Но от Васи-рязанца просто так не отобьешься, он въедливый, цепкий, привяжется, как смола-живица в летнюю пору, – в один присест не отлепишься.

– С тебя станется, пишешь! – с новым замахом бил он Гришу. – По глазам вижу: с басурманами пересылаешься!

– На кого же мне писать? – все-таки не выдерживал этой смолы, этих петушиных наскоков Гриша. – На тебя, что ли?!

– Да хоть бы и на меня! – самолично наливал себе очередную рюмку из общей бутылки Вася. – Вы рязанских, иногородних, спокон веку не любите!

В общем, слово за слово, и опять доходило у Васи с Гришей до дреколья. Все видели, что добром их стычки не закончатся, что быть беде – и немалой.

Так оно и вышло. И виной всему стала знаменитая Гришина песня про донского гулевого казака. Только он запел ее, заиграл, говоря по-казачьи, только встал на голос и раскат, только заплакали девы окрест, как Вася – вот он, тут как тут:

– Что-то ты шибко разгулялся, казачок! А?

Девы сквозь слезы, было, цыкнули на него, но Васю слезами и девичьим цыканьем просто так не окоротишь. Он с одной рюмки завелся, расхрабрился не на шутку:

– Гуляет, говоришь, бездельничает?! Как бы не так! Грабит, насильничает, кровушку русскую, рязанскую, пускает. Вот что значат ваши гуляния!

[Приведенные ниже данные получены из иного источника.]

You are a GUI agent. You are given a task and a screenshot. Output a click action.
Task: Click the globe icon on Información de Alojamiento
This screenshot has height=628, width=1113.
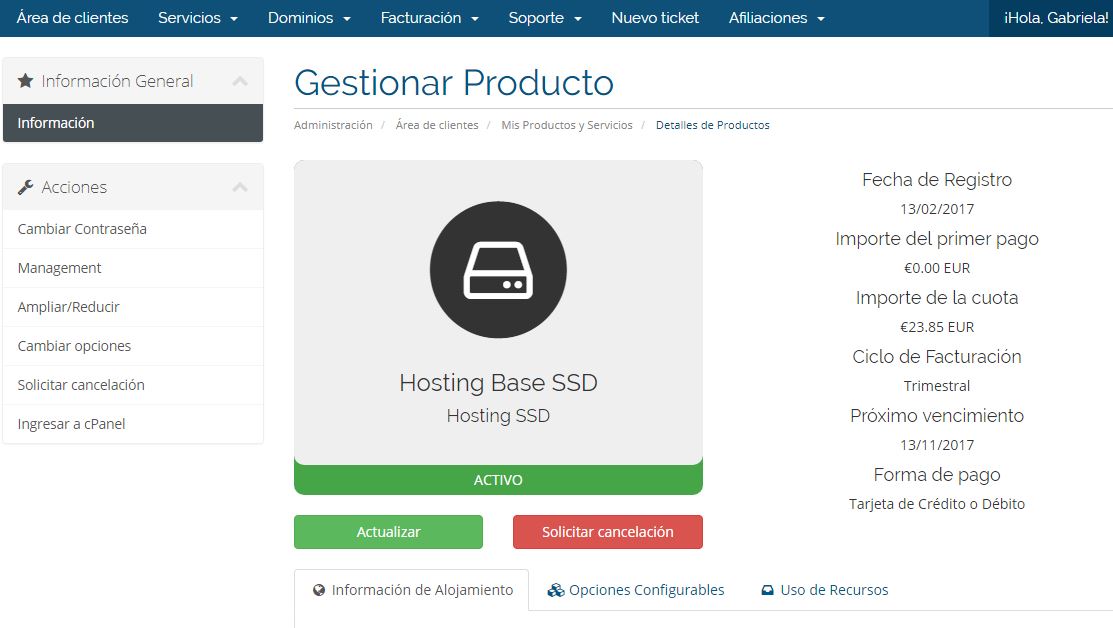pyautogui.click(x=319, y=590)
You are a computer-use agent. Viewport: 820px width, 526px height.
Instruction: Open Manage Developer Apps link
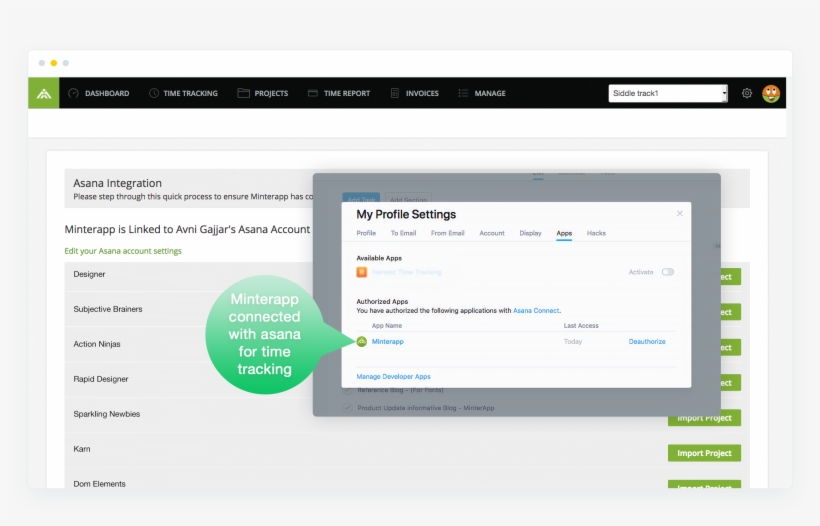[x=393, y=376]
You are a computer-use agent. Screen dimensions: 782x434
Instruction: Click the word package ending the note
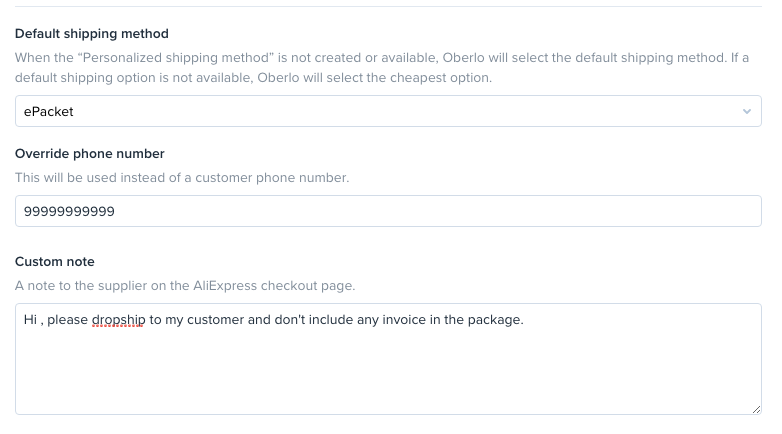click(x=496, y=320)
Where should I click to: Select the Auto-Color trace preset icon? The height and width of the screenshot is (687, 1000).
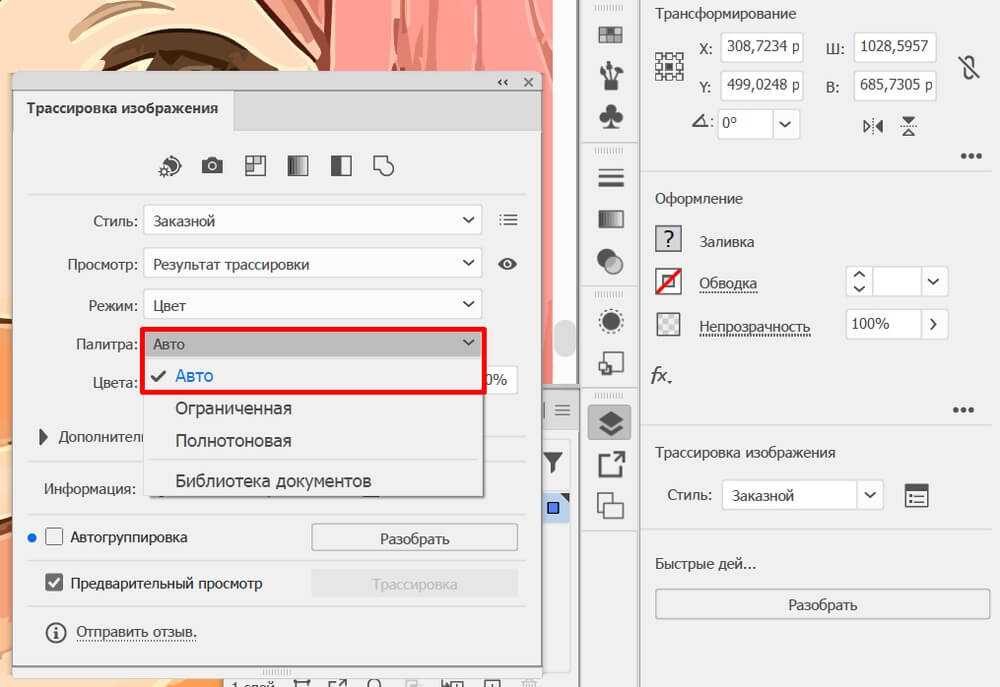pos(170,166)
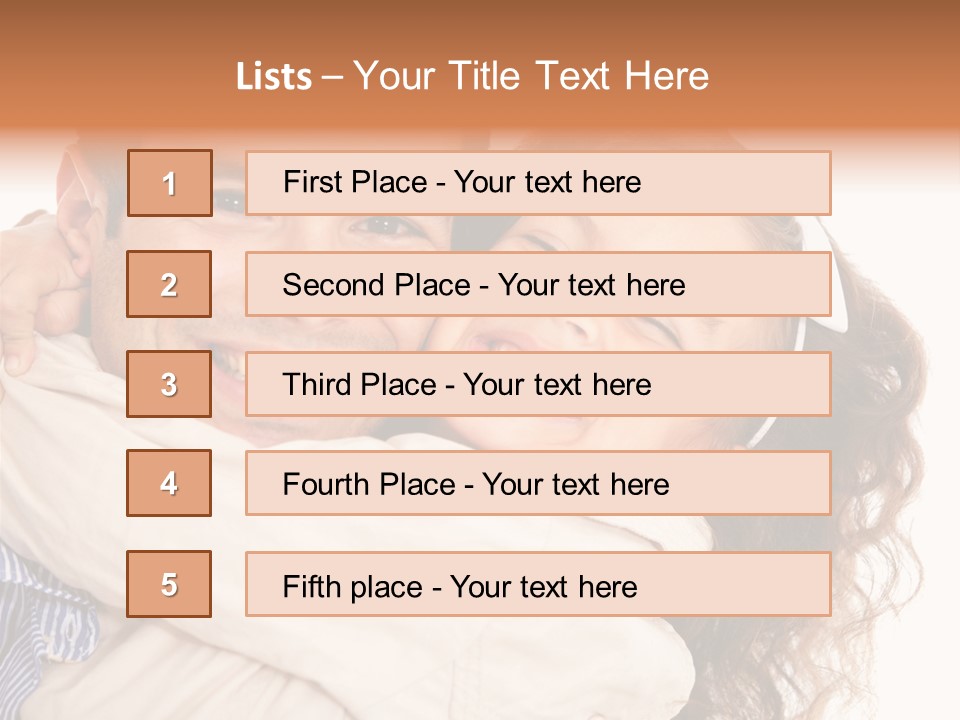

– А вам, татарве, – взвился над столом, обрывая песню, Гриша, – иногда и кровушку пустить не грех, чтоб место свое знали!

Ну и пошла между ними опять стычка-перепалка, а от нее уже и до драки всего ничего. Завязалась и драка, да какая кровавая, страшная!

Всяких драк насмотрелся я на своем веку: и деревенских, с кольями и выломанными оглоблями, и солдатских, когда в ход шли ремни и бляхи, случалось наблюдать и зэковскую поножовщину. Кое в каких делах и сам участвовал: как скроешься, когда товарищей, побратимов бьют?! Но такое остервенение видел впервые, так могут драться и увечить друг друга только близкие, родные по крови люди, которые не знают пощады и прощения. Гриша, конечно, был посильнее, посноровистей Васи, да и во хмелю стоек, неподатлив, но Вася поувертливей, понахальней, его прямым, открытым ударом не уцелишь, его тоже хитростью надо брать и обманом. А Грише этого как раз и не хватало. В ход пошли и стулья, и табуретки, и настольные лампы, не говоря уж про заполошные крики: «Сарынь на кичку!», «Наших бьют!» и про матерок, перед которым не устояли бы ни порабощенные иудеями хазары, будущие бродни и бродники, ни касимовская голопузая татарва.

Я и на этот раз, как умел, кинулся разнимать противников, приводить в разум, но мне же больше всех и досталось – после две недели отлеживался. Так и поделом – не зря в наших местах говорится: два в драку, а третий – известно куда... Хорошо еще, что ребята из соседних комнат подоспели, развели, повязали Гришу с Васей, а то бы они друг друга, да и меня заодно, до смерти забили.

Опамятовались бойцы лишь на следующий день, но повели себя совсем по-разному. Вася, едва открыв заплывшие кровоподтеками глаза, потребовал принести ему на опохмелку вина или водки, да на том и успокоился. В первый раз его, что ли, бьют до полусмерти?!

А Гриша пошел в деканат, в партком и даже к самому ректору. И не зря ходил: его признали стороной потерпевшей, оскорбленной, а Васю – виновной, преступной, зачинщиком пьяной, подсудной драки. Васю и осудили. К счастью, не уголовным беспощадным судом, а своим институтским, ректорским: выгнали, отстранили от учения – и вся недолга. Года через полтора-два, правда, ректор смилостивился, восстановил Васю в правах студента, и он заканчивал институт уже не на моей памяти.

Учился вместе с Гришей и Васей на заочном отделении еще один очень любопытный парень – Борис, Боря. Родом он был откуда-то из-под Одессы или из-под Армавира. Фамилию Боря носил для нас не очень привычную, буквально назывную – Голубничий. Он и действительно был по-голубиному тих и неприметен. Любому и всякому друг и сродственник, а то, глядишь, и однофамилец. Ни в каких наших спорах и размолвках Боря предусмотрительно не участвовал, сидел в застолье во всем неприметный, отстраненный и лишь потаенно так, замысловато усмехался. За эту усмешку попробовали, было, присвоить ему кличку-прозвище – Темноватый. Но она не сладилась, не прижилась – так и остался Боря с природной своей голубиной фамилией, и вправду всем нам родня и единомышленник.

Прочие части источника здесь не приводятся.